Dozens arrested as drink ban starts
28.12.2001
By ROSALEEN MacBRAYNE
The run-up to New Year's Eve has already resulted in dozens of arrests for liquor ban breaches in Mt Maunganui.
Since Christmas Eve, when the annual prohibition came into force, 56 people were caught, all but five for drinking in alcohol-free areas.
The others were charged with disorderly behaviour and disqualified driving.
"If we'd had twice the staff out there we would have made twice the number of arrests," said Senior Sergeant Duncan MacLeod, head of Mt Maunganui police.
Wet weather yesterday reduced the merrymaking in public, although a few holidaymakers were still caught breaking the liquor law.
Most offenders were in their late teens or early twenties, drinking on the beach.
Senior Sergeant MacLeod said many were local residents who claimed not to know about the alcohol bans, which had been imposed at the Mount under Local Government Act legislation for more than 15 years.
Widespread publicity and warning notices meant there was no excuse, he said.
"I don't believe that anyone could be ignorant [of the ban].
"These people were openly and deliberately flouting the law."
The first arrests were made within minutes of police hitting the streets at midday on Monday, when the alcohol ban came into effect.
Senior Sergeant MacLeod said the youths were "generally jovial" but many of them reckoned that Mt Maunganui was getting too tough on alcohol and behaviour, and they had decided to go somewhere else for New Year.
Offenders were charged and spent brief periods in a new holding facility, dubbed "Alcatraz", waiting to be processed and bailed.
Instead of taking those arrested to the Tauranga cells, where overcrowding has been a problem in the past, a large carport has been fenced in behind the Mt Maunganui police station to contain troublemakers.
The station's four cells will be used for adult revellers needing detoxification.
Senior Sergeant MacLeod said the heavily inebriated would be picked up swiftly for their own protection.
"We don't want them to become a victim or an offender, and they are in danger of both."
Under a Tauranga District Council initiative, a tent in a "safe zone" would be provided on New Year's Eve for drunken young people, whose parents would be called to collect them.
Those considered ill enough would be taken to hospital.

_Supplied records_.

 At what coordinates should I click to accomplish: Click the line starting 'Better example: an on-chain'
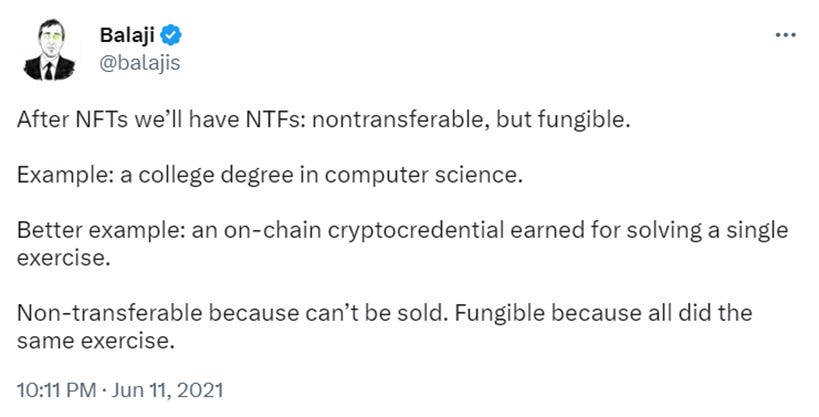[x=402, y=230]
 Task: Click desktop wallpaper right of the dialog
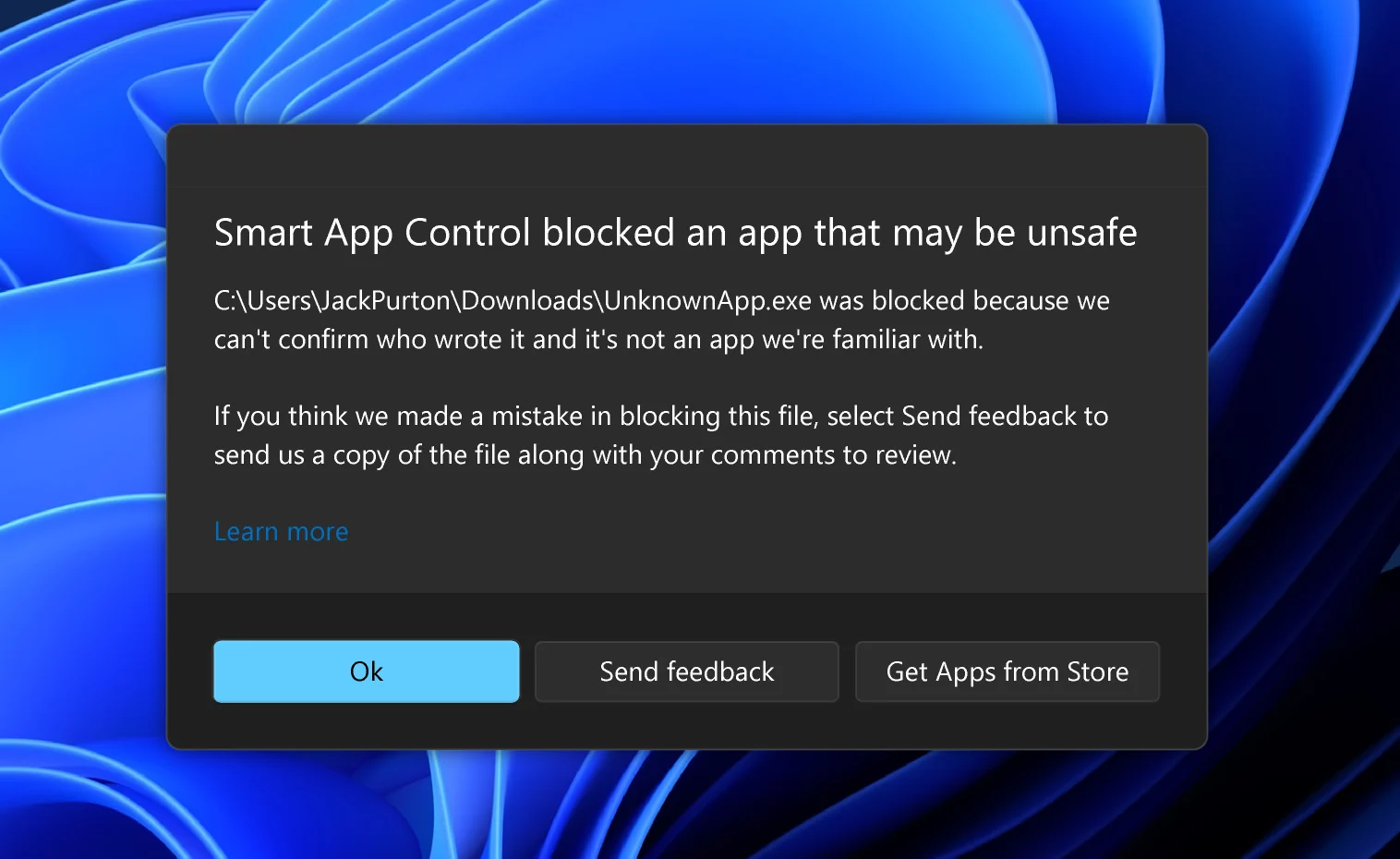tap(1302, 434)
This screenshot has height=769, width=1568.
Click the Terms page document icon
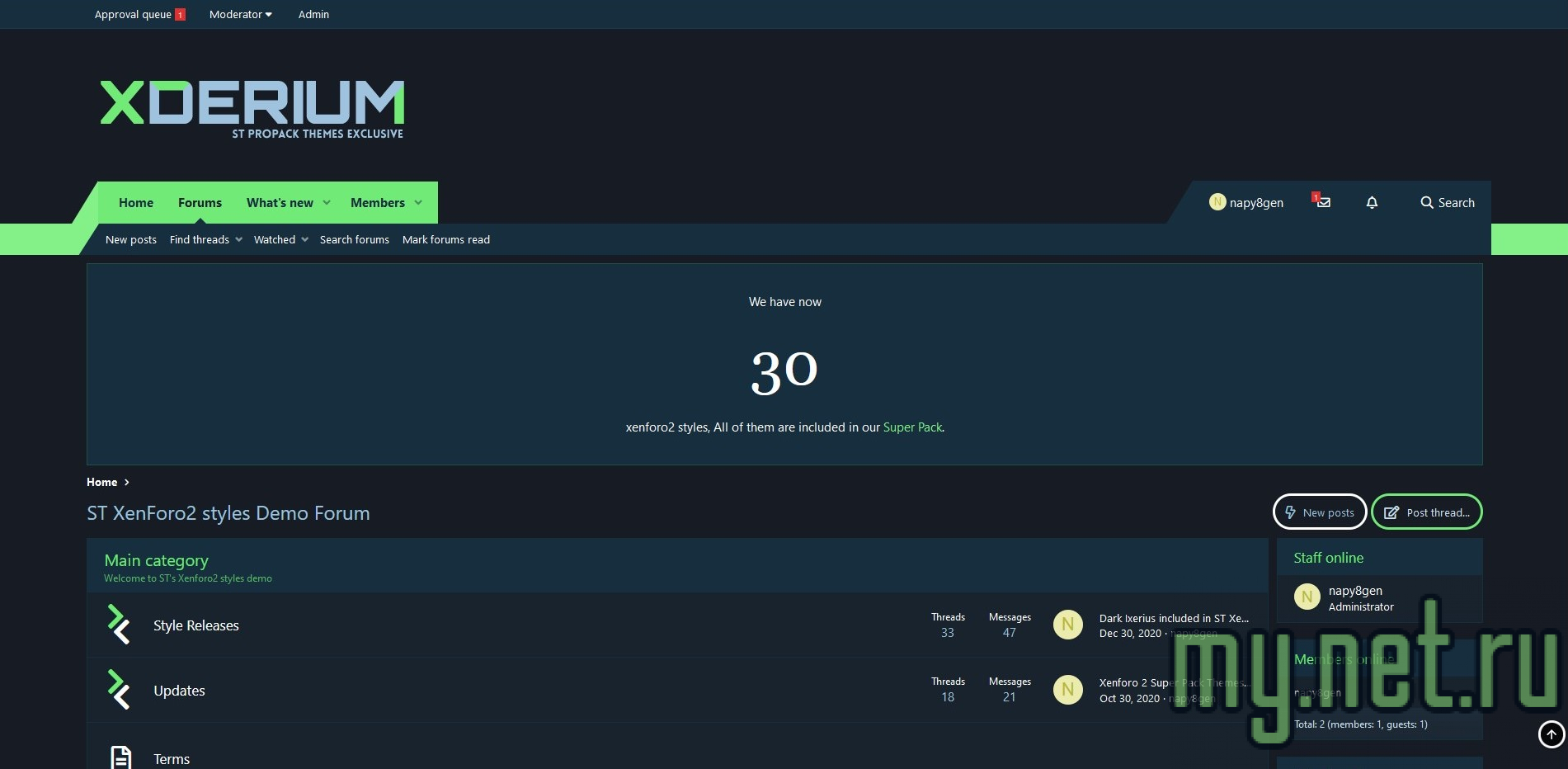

_Task to complete_.
Answer these questions from the article on the Mt Maunganui drink ban:
1. How many people were caught after the prohibition came into force on Christmas Eve?
2. What nickname was given to the new holding facility?
3. Who will the police station's four cells be used for?

_Written solution_.
1. 56 people.
2. "Alcatraz."
3. Adult revellers needing detoxification.